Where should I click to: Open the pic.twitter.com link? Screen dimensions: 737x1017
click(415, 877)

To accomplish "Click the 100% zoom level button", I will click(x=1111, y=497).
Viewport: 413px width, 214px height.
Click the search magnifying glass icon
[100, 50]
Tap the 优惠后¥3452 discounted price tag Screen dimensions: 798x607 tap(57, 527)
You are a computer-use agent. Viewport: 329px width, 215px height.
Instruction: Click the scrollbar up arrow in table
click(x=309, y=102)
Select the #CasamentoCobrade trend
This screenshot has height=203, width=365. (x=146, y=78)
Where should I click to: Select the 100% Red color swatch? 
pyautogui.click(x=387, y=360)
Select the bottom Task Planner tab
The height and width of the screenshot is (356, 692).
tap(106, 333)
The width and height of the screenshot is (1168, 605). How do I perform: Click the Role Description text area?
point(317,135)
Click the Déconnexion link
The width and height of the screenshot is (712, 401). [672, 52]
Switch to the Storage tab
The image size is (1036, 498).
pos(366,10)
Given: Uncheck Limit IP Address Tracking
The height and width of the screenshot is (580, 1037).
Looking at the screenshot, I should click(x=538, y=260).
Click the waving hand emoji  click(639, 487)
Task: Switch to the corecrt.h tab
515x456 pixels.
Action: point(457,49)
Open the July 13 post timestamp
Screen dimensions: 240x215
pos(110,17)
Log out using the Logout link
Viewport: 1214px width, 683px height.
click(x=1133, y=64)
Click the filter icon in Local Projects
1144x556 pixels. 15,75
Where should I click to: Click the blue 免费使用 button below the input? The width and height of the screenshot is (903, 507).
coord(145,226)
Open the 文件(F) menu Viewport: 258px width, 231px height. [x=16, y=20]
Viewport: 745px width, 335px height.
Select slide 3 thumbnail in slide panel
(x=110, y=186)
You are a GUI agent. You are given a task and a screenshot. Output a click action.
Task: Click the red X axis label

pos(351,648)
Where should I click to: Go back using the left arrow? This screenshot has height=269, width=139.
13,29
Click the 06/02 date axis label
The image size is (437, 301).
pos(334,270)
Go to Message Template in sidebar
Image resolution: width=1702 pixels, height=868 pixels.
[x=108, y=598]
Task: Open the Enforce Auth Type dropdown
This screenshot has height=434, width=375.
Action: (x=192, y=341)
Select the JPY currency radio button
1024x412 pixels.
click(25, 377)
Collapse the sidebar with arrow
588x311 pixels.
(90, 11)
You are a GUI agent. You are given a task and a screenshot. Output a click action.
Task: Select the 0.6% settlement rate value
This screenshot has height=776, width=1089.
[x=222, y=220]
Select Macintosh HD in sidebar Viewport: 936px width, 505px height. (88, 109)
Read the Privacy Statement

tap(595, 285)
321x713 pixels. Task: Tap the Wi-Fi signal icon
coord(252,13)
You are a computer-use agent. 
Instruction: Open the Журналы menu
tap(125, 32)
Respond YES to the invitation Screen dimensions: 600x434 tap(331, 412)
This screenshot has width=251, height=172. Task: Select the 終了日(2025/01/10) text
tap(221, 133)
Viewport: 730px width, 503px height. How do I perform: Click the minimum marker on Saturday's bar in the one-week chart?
# # # # # # #
**Assignment:** Set down the entries above again, word for word.

**Response box:**
Where should I click to: Open the pic.twitter.com link? Screen dimensions: 737x1017
click(415, 877)

To accomplish "Click the 100% zoom level button", I will click(x=1111, y=497).
Viewport: 413px width, 214px height.
Click the search magnifying glass icon
[100, 50]
Tap the 优惠后¥3452 discounted price tag Screen dimensions: 798x607 tap(57, 527)
You are a computer-use agent. Viewport: 329px width, 215px height.
Instruction: Click the scrollbar up arrow in table
click(x=309, y=102)
Select the #CasamentoCobrade trend
This screenshot has height=203, width=365. (x=146, y=78)
Where should I click to: Select the 100% Red color swatch? 
pyautogui.click(x=387, y=360)
Select the bottom Task Planner tab
The height and width of the screenshot is (356, 692).
tap(106, 333)
The width and height of the screenshot is (1168, 605). How do I perform: Click the Role Description text area?
point(317,135)
Click the Déconnexion link
The width and height of the screenshot is (712, 401). [672, 52]
Switch to the Storage tab
The image size is (1036, 498).
pos(366,10)
Given: Uncheck Limit IP Address Tracking
The height and width of the screenshot is (580, 1037).
Looking at the screenshot, I should click(x=538, y=260).
Click the waving hand emoji  click(639, 487)
Task: Switch to the corecrt.h tab
515x456 pixels.
Action: point(457,49)
Open the July 13 post timestamp
Screen dimensions: 240x215
pos(110,17)
Log out using the Logout link
Viewport: 1214px width, 683px height.
click(x=1133, y=64)
Click the filter icon in Local Projects
1144x556 pixels. 15,75
Where should I click to: Click the blue 免费使用 button below the input? The width and height of the screenshot is (903, 507).
coord(145,226)
Open the 文件(F) menu Viewport: 258px width, 231px height. [x=16, y=20]
Viewport: 745px width, 335px height.
Select slide 3 thumbnail in slide panel
(x=110, y=186)
You are a GUI agent. You are given a task and a screenshot. Output a click action.
Task: Click the red X axis label

pos(351,648)
Where should I click to: Go back using the left arrow? This screenshot has height=269, width=139.
13,29
Click the 06/02 date axis label
The image size is (437, 301).
pos(334,270)
Go to Message Template in sidebar
Image resolution: width=1702 pixels, height=868 pixels.
[x=108, y=598]
Task: Open the Enforce Auth Type dropdown
This screenshot has height=434, width=375.
Action: (x=192, y=341)
Select the JPY currency radio button
1024x412 pixels.
click(25, 377)
Collapse the sidebar with arrow
588x311 pixels.
(90, 11)
You are a GUI agent. You are given a task and a screenshot. Output a click action.
Task: Select the 0.6% settlement rate value
This screenshot has height=776, width=1089.
[x=222, y=220]
Select Macintosh HD in sidebar Viewport: 936px width, 505px height. (88, 109)
Read the Privacy Statement

tap(595, 285)
321x713 pixels. Task: Tap the Wi-Fi signal icon
coord(252,13)
You are a computer-use agent. 
Instruction: Open the Журналы menu
tap(125, 32)
Respond YES to the invitation Screen dimensions: 600x434 tap(331, 412)
This screenshot has width=251, height=172. Task: Select the 終了日(2025/01/10) text
tap(221, 133)
Viewport: 730px width, 503px height. How do I perform: Click the minimum marker on Saturday's bar in the one-week chart?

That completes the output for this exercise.